KAMPALA – Uganda was one of the first countries in Sub-Saharan Africa to adopt the Human Papillomavirus (HPV) Vaccine as part of the routine immunization schedule in 2015, targeting 10-year-old girls in both the school- and community-based approaches to HPV vaccine delivery.
The Vaccine is meant to protect girls and women against cancer of the cervix.
To date, many young girls have been vaccinated against HPV securing their lives against cervical cancer. In addition, Ministry of Health (MOH) is intensifying efforts to create awareness on cervical cancer prevention and control to all key stakeholders, young girls and boys, women of reproductive age and the general population.

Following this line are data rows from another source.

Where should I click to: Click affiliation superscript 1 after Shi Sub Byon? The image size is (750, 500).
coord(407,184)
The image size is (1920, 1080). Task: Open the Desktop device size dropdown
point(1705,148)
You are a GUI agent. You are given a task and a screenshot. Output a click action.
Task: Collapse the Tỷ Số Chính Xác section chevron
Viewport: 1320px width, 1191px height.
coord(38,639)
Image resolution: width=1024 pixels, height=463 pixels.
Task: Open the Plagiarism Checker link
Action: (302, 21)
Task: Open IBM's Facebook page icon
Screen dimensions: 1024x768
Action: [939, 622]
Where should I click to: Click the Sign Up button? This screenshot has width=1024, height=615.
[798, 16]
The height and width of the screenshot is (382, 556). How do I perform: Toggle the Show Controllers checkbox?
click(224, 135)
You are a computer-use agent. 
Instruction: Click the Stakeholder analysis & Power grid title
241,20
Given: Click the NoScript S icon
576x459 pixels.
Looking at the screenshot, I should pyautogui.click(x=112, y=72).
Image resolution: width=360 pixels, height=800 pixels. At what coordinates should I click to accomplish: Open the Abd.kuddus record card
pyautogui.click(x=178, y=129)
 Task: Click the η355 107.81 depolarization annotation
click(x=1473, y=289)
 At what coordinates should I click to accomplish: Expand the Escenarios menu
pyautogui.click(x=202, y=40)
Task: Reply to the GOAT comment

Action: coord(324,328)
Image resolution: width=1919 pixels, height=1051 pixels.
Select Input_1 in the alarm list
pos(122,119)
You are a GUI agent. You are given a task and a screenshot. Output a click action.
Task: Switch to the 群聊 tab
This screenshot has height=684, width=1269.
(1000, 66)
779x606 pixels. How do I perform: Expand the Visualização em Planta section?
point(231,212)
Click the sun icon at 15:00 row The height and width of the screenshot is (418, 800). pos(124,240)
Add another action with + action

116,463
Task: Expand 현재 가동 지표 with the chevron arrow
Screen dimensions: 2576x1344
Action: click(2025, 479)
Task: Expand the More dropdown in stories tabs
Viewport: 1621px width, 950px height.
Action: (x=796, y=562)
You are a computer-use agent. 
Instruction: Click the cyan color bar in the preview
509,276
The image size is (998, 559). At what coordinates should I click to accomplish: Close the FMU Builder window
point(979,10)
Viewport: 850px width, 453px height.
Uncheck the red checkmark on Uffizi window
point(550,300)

Uganda Cancer Institute says that the main cervical cancer screening method has been Visual Inspection with Acetic acid (VIA) but uptake has been low.
Consequently, screening coverage has also been low with a recent national survey reporting less than 8% among all women of reproductive age.
The Ministry in collaboration with partners is expanding screening and treatment of cervical pre-cancer to more public health facilities including lower level health center IIIs across the country with the aim of decentralizing and taking the services close to the population.
“MOH has started rolling out thermal ablation, a novel World Health Organization (WHO) recommended treatment technology that is effective for management of cervical pre-cancerous lesions. Such treatment will be made available at health centre Ills and above. Management of advanced precancerous lesions that require treatment with Loop Electrosurgical Excision Procedure (LEEP) is also being further decentralized to improve access to these services.”
The Ministry is also introducing more accurate and highly performing tests that detect the DNA of the virus that causes cervical cancer, leveraging the wide footprint of molecular testing devices such as GeneXpert across the country and the currently available high throughput platforms at the Uganda National Health Laboratory and Diagnostics Services in Kampala.
Uganda Cancer Institute (UCI) the national comprehensive cancer centre and a regional centre of excellence for cancer care in the East African region offers a wide range of cervical cancer care services including, cervical screening, cryotherapy and thermal ablation, LEEP, cervical biopsy/histopathological diagnosis, hysterectomy, radiation, chemotherapy and palliative care.
Government says these interventions will ultimately reduce the risk of women developing cervical cancer by ensuring that more women access screening services and that all those that screen positive for cervical pre-cancer are offered the appropriate.
Cervical cancer is one of the leading cancers and causes of death among women world over.